A
miniature football from the Rhynie
chert
What
looks here like a ball stitched together from polygonal patches seems
to be a solid sphere made of tightly fitting polyhedral alga cells,
placed at the base of a whorl of charophyte branches.
The
polyhedral cells differ strongly from the big tube-like cells of the
branches. A few of the possibly 7 branches of this
whorl vanish in
the depth of the picture, hence Fig.1 is a tilted view from below. Apparently the
stem below the whorl has been cut off, thus is not seen here.
Fig.1: Multicellular sphere, 0.24mm,
at the base of a charophyte whorl with branches
consisting of big cells, seen on a cut face of
a chert sample. Image height 1mm.
Of
the charophyte algae in the Rhynie chert it is known that their stem
and branch segments consist of only one cell, like with extant Nitella, after
which the name Palaeonitella
had been coined [1]. As pointed out before [2], this might not have
been an apt choice because some or even all of the algae
called Palaeonitella are
wide apart from Nitella
and all known charophytes in a phylogenetic
sense. (See also Rhynie
Chert News 93 .)
The
ball in Fig.1 is not a unique phenomenon. There are more of such but
less beautiful ones, as in Figs.2,3 (same scale as Fig.1).
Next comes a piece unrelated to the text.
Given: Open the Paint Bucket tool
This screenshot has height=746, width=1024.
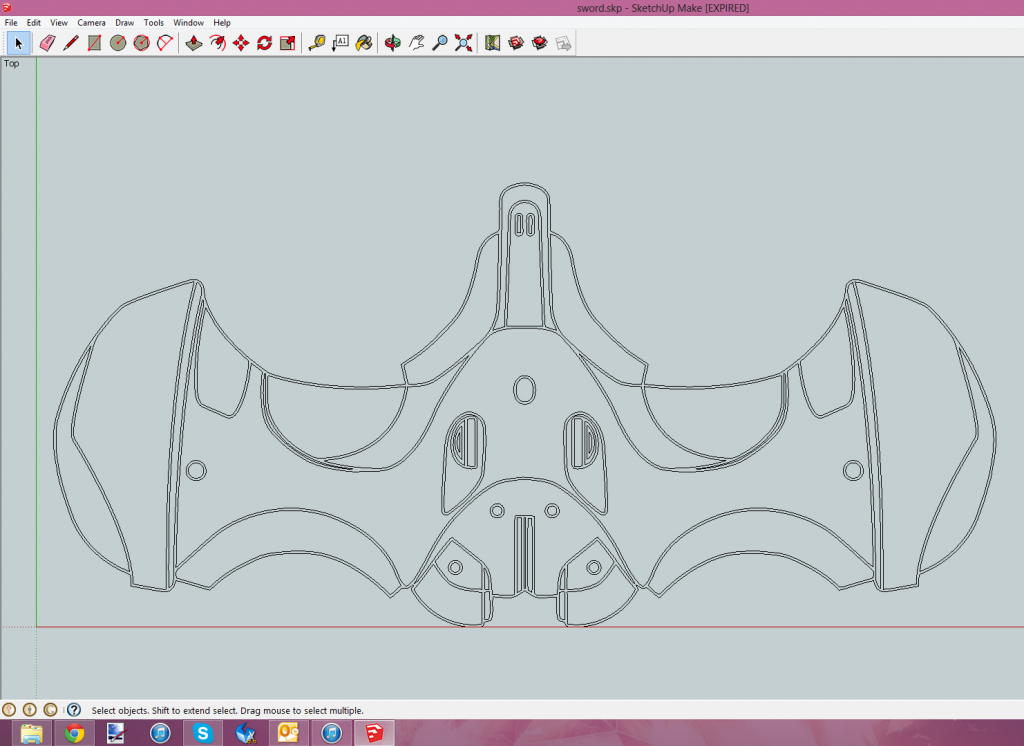Looking at the screenshot, I should [x=365, y=43].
Fig.2 (left): Charophyte whorl base
exposed as a cross-section,
seen from below, on
the raw sample surface.
Image 0.65mm.
Fig.3 (below): Multicellular globule as seen just below the
raw sample surface, poorly preserved, no
branches left.
Image height 0.25mm.
Similar
as with Fig.1, the well-preserved branches of the whorl seen from below
in Fig.2 are directed upward (into the
picture plane). The segmentation of the globule is faintly indicated.
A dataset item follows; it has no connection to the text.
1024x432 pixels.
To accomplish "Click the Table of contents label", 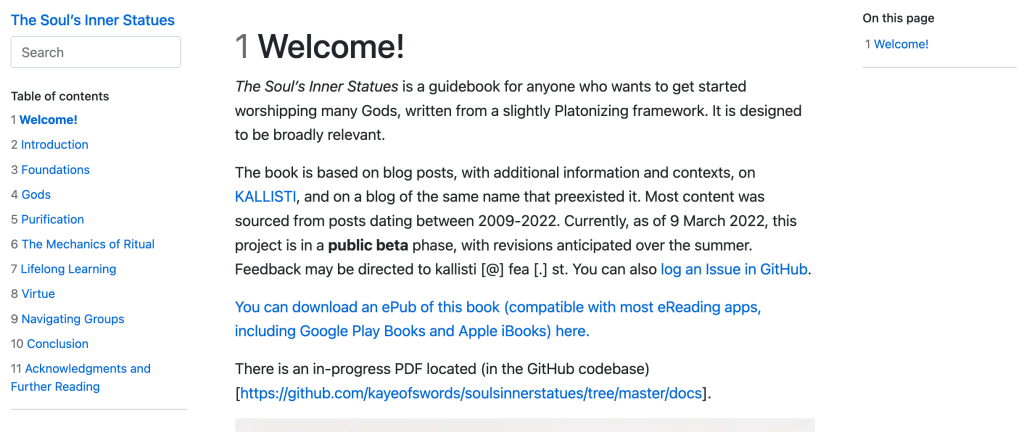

Despite of the missing branches in Fig.3, this object, too, is apparently similar to the sphere in Fig.1.
These globules differ largely from the whorl bases of Palaeonitella in [3].
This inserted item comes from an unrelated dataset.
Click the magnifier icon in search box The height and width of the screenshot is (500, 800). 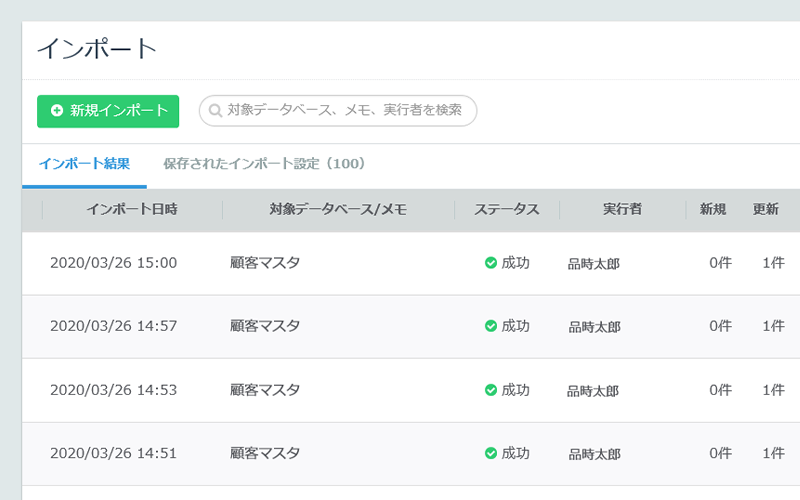(215, 110)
All pictures have been taken from a chert sample of 0.28kg found in
2003, labelled Rh9/86.
Annotation: The interpretation of these pictures is fraught with doubt. The ball in Fig.1 is disturbingly similar to the antheridia of several recent charophytes. What is thought to be antheridia of the charophyte in this sample of Rhynie chert looks quite different. Hence, the similarity of
the sphere in Fig.1 with recent antheridia may be incidental. Another
cause of concern is the whorl bases consisting of multi-cellular
spheres, which would be a novelty among charophytes. Considering that
this charophyte is supposed to be a hitherto unnamed species, these
observations may be more interesting than disturbing.
H.-J. Weiss
2018 (emended Version)
[1] R. Kidston, W.H. Lang:
On Old Red Sandstone plants … Part V,
Trans. Roy. Soc. Edinburgh 52(1921),
855-902.
[2] H.-J.
Weiss: First
xanthophyte and new charophyte in the Rhynie chert.
87th Annual Conference of the
Paläontologische Gesellschaft, Dresden 2016.